The latest beta comes with plenty of new features under the hood

Jan 15, 2013 10:41 GMT  ·  By
Google has added several new features aimed at developers in the latest Chrome beta
   Google has added several new features aimed at developers in the latest Chrome beta

Google Chrome 25 is now in the beta channel on the desktop as well, after making its debut on Android last week. There are plenty of new features in the new Chrome for regular users, unlike in most cases, but there's plenty to like for developers as well.

Content Security Policy

On the security side, Chrome 25 adds unprefixed support for Content Security Policy (CSP). This enables websites to define a whitelist of domains from where code can be executed. There are very few websites that only rely on their own code these days.

"Like" buttons, site analytics, YouTube videos, all come from external sources but must be treated just like the regular code. This why XSS attacks are so dangerous, browsers implicitly trust any code, from any source, that is pushed by a page.

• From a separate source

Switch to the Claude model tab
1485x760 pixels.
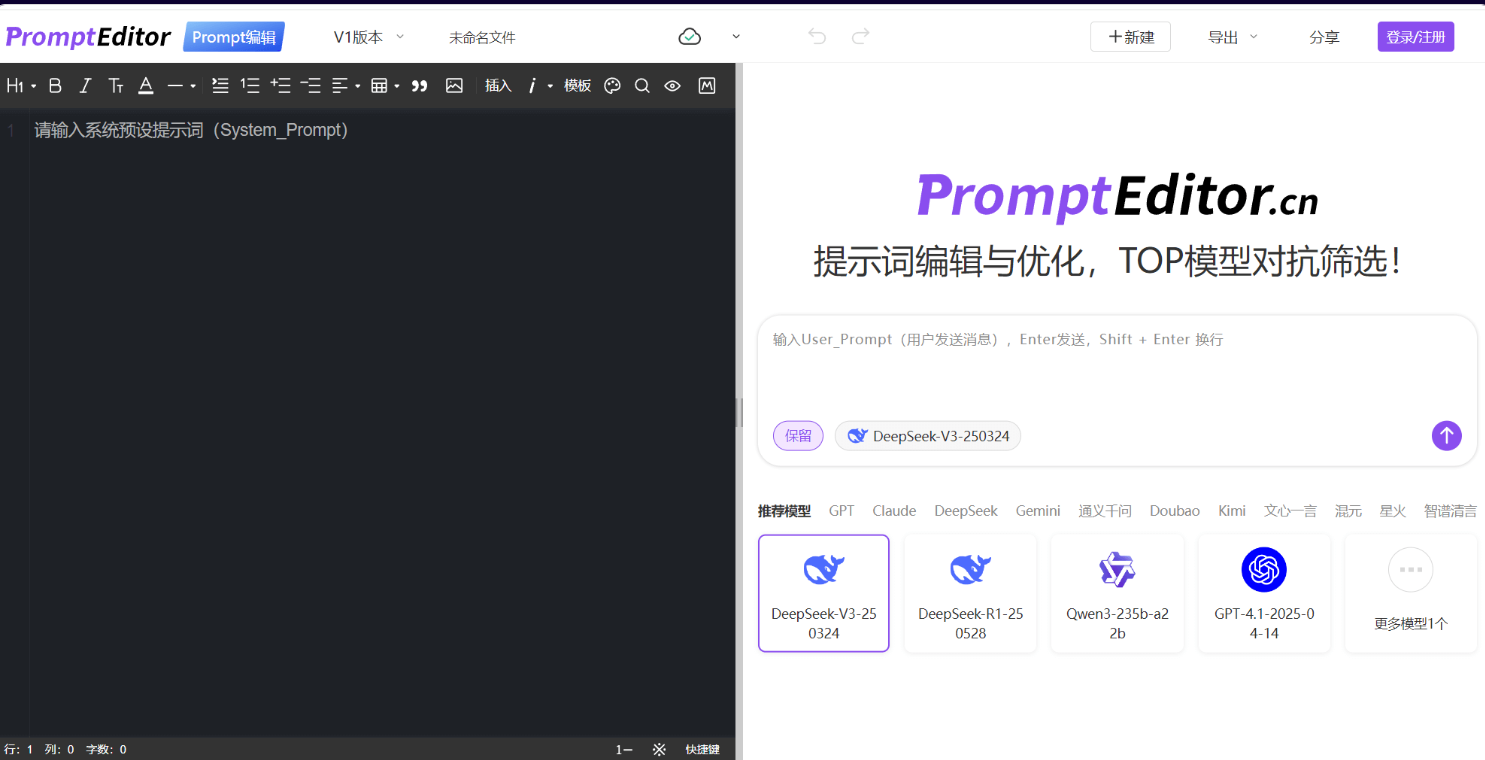point(893,511)
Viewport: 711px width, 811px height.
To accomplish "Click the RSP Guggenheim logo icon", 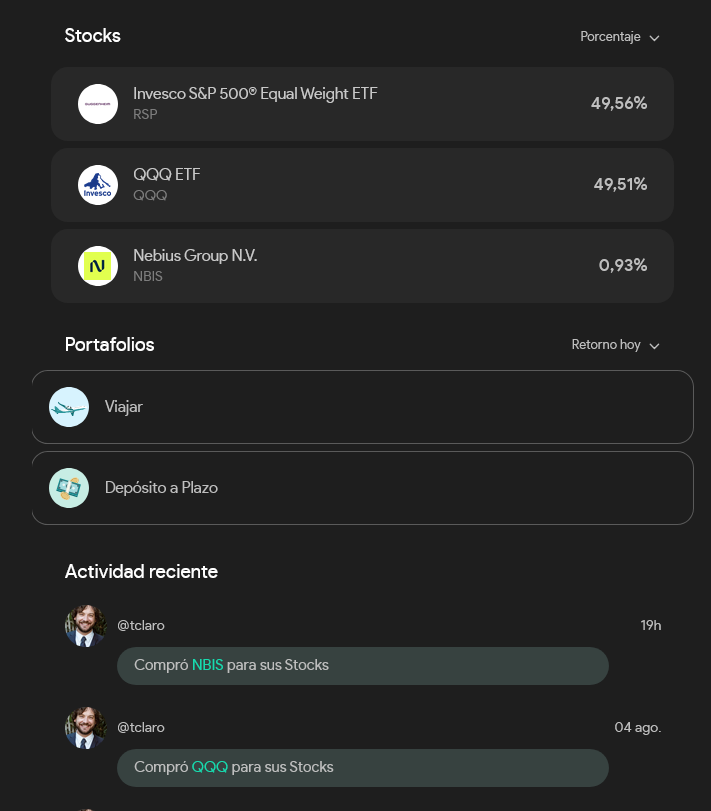I will [x=98, y=104].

With CSP, websites can specify what code can be executed, browsers that support CSP will only run code originating from places in the whitelist.

Shadow DOM

Also new in Chrome 25, new in all senses of the word, is support for Shadow DOM. The Shadow DOM, while ominous sounding, is just a way of making sure widgets, i.e. third-party snippets of code, can run on any page and not conflict with the existing code.

It's part of the Web Components technology, which is in the early stages. Web Components aims to make it possible for developers to create stand-alone pieces of code that can do much more than what's possible today with CSS and external JavaScript libraries.

The Shadow DOM makes it possible to "run" widget code in a separate DOM from the one used by the document being displayed. There's still plenty to do before Web Components is ready, Google has submitted a test suite to the W3C for Shadow DOM.

Web Speech API, IndexedDB, dev tools

There's more under the hood of Chrome 25, support for the JavaScript Web Speech API makes it possible to add speech-to-text and text-to-speech features to web pages.

The IndexedDB implementation now supports concurrent transactions which should speed things up in some cases but can cause problems for older apps that have been built to rely on a strict sequential transactions.

In the dev tools, there's now a console.clear() command which does exactly what you think it does. The icons in the top toolbar have been removed, for a cleaner look and less unnecessarily used space, though they can be re-enabled in the settings if the new toolbar looks strange to you.